My writing group, to my annoyance, has recently moved our meetings to a thoroughly mediocre restaurant down the street at the request of a member who declared he didn’t like eating “rabbit food.” (This member quit soon after for unrelated reasons.) But I’m going to petition to move our next few meetings back to Books, Inc., for old times’ sake.

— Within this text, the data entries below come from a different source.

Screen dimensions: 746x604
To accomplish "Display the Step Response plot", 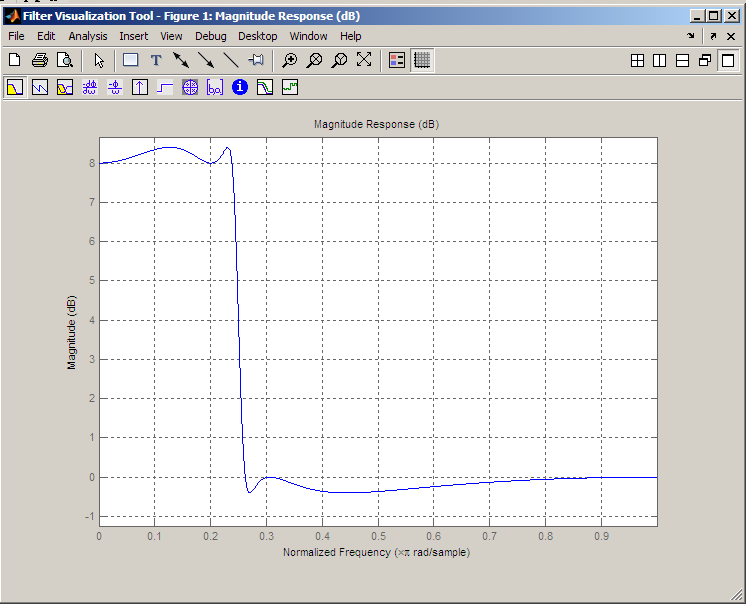I will (x=165, y=87).
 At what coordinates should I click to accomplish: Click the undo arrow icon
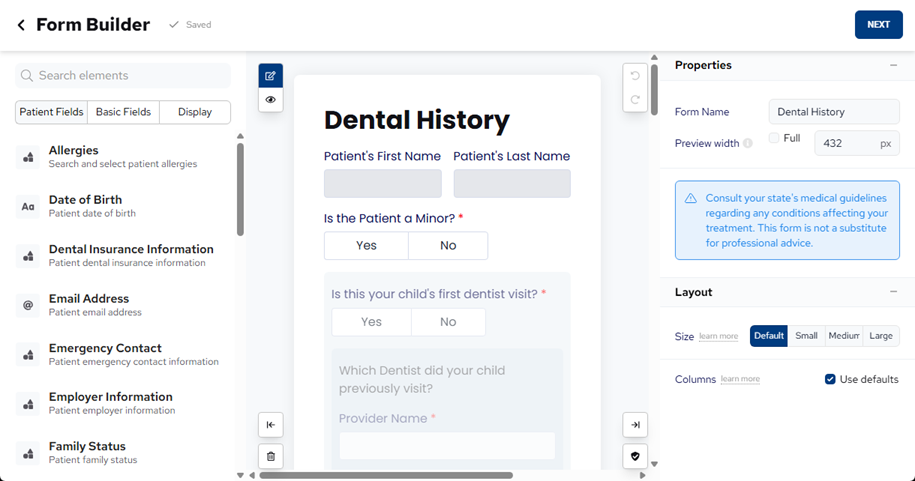pyautogui.click(x=635, y=76)
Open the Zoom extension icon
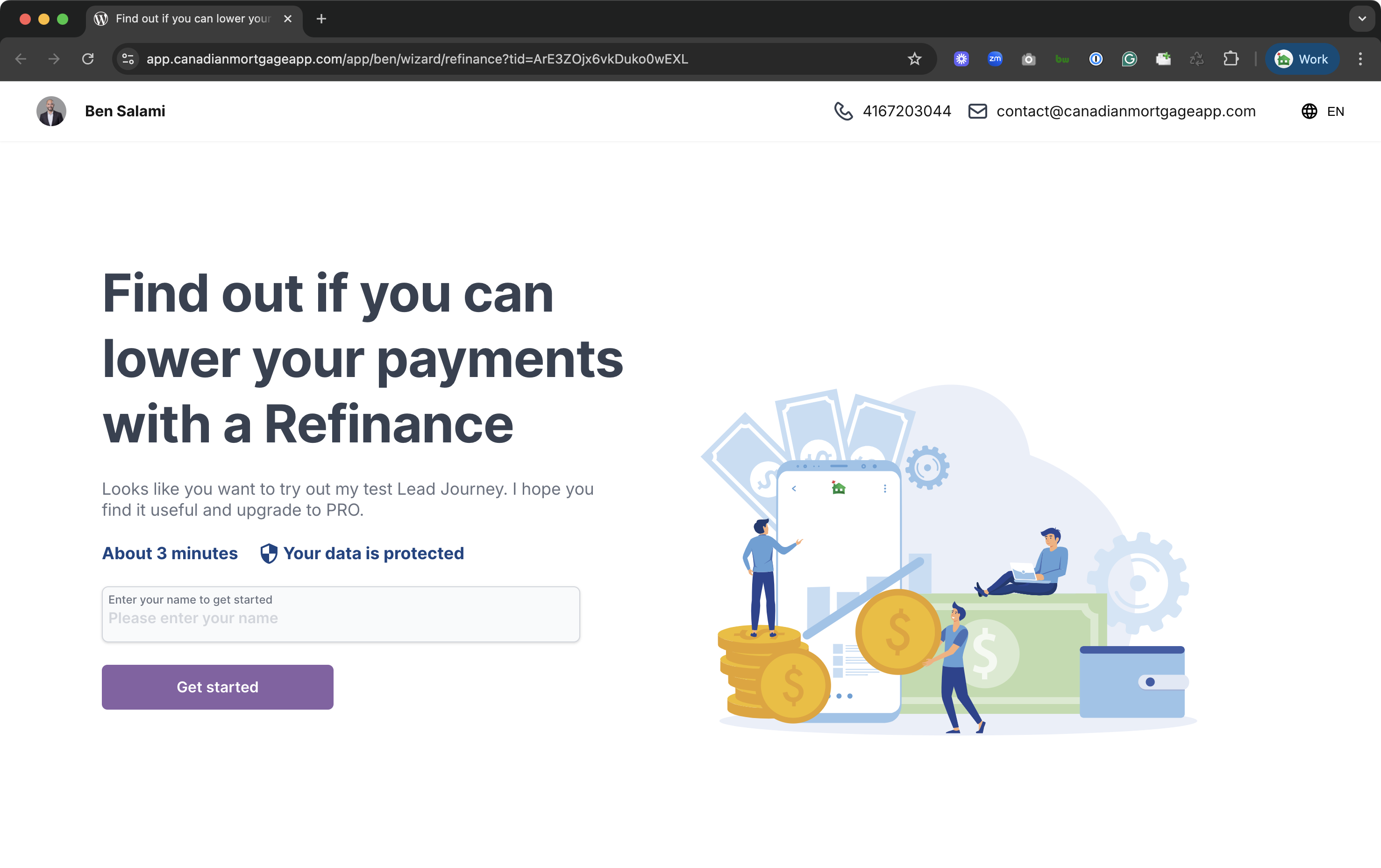This screenshot has width=1381, height=868. pos(995,59)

Some of my fondest memories of life in Gainesville will always be those writing-group meetings there – evenings of wandering conversations that typically veer from vampires to Watergate to space travel to food, Florida history, and gun control, and then back again, all fueled by tempeh Reuben sandwiches, creamy-but-cream-free soups, and a mysterious house-made fresh ginger brew that none of us have been able to replicate. On a typical evening, Lina would struggle to get her laptop connected to the store’s touch-and-go wireless network, Wes would meander about during breaks, looking for books on European history, and I would drink in the place’s signature scent of coffee, cumin, and old paper while eavesdropping on other groups of readers, writers, and diners, all having conversations just as pointless and random as ours.

I need to cement as many of these memories into my brain as I can, and soon – because in a few months, that’s all I’ll have left of one of my favorite places.

 

One item on the Book Lover’s Café  menu that I haven’t yet gotten around to ordering is called “Our Plumber’s Pasta.”  It seems to be a typical college-town hippy-ish mixture of pasta, vegetables, and almonds in a sort-of-Asian-style sauce. But only after buying the Book Lovers’ Café cookbook as a souvenir recently (it was, of course, right on the cashier’s table, along with all the other local works) did I realize how true my characterization was:  the base of the dish, and the source of flavoring in the original formulation of the recipe, was a notorious student standby -- instant ramen noodles and flavoring packets! But the truly novel and creative part of the recipe is that it requires no cooking whatsoever – instead, the “instant” noodles soak overnight in a soy-and-vinegar-based marinade until tender. (And according to the cookbook, the popular dish was indeed the invention of the original chef’s plumber.) Of course, I had to try my own version of it.

The book didn’t say who this plumber was. But I picture him as a bright, independent-minded UF dropout who decided he wanted to do real work with his hands rather than spend his life pushing paper around. More than any of the other, more conventionally wholesome dishes on the café’s menu, with their locally sourced organic ingredients, this plumber’s creation speaks loudly and clearly to a distinct sense of place: Where else could such a dish have evolved and flourished except in a community dominated by starving students and aspiring artists with dreams of far-away places and bigger things?

  plumbers pasta

OUR PLUMBER’S PASTA

(Adapted from The Book Lover’s Café Cookbook, by Ian Schliefer)

Note: The original recipe called for balsamic vinegar, but I substituted Chinese sweetened black vinegar, which has similar tangy, caramel notes and is a LOT cheaper.

For the pasta and vegetables:

3 (3.5 ounce) packages instant ramen  (according to the original recipe, all the ingredients in “Oriental”- flavored ramen are vegetarian, but check the ingredient list if this is a concern. If not, any basic flavor will work.)

1 large green bell pepper, diced

½ medium red onion, diced

½ cup red cabbage, diced

1/3 cup sliced or slivered almonds

For the marinade:

¼ cup canola oil

¾ sweetened black vinegar

1/3 cup soy sauce

1 seasoning packet from an instant ramen package

I teaspoon finely grated garlic (about 1 medium clove)

1 teaspoon finely grated fresh ginger

1 cup water

1. Combine the marinade ingredients in a medium bowl; set aside.

2. Break up the cakes of ramen noodles into small pieces (about ½ inch across), and put them in a large bowl. Toss thoroughly with vegetables and marinade. (Discard remaining two flavoring packets or reserve for another use.)

3. Cover the bowl with plastic wrap and allow to rest, overnight, in the refrigerator. (Instant ramen noodles are already cooked; soaking them in the marinade will rehydrate them into their more familiar “cooked” form.)  Serve cold or at room temperature.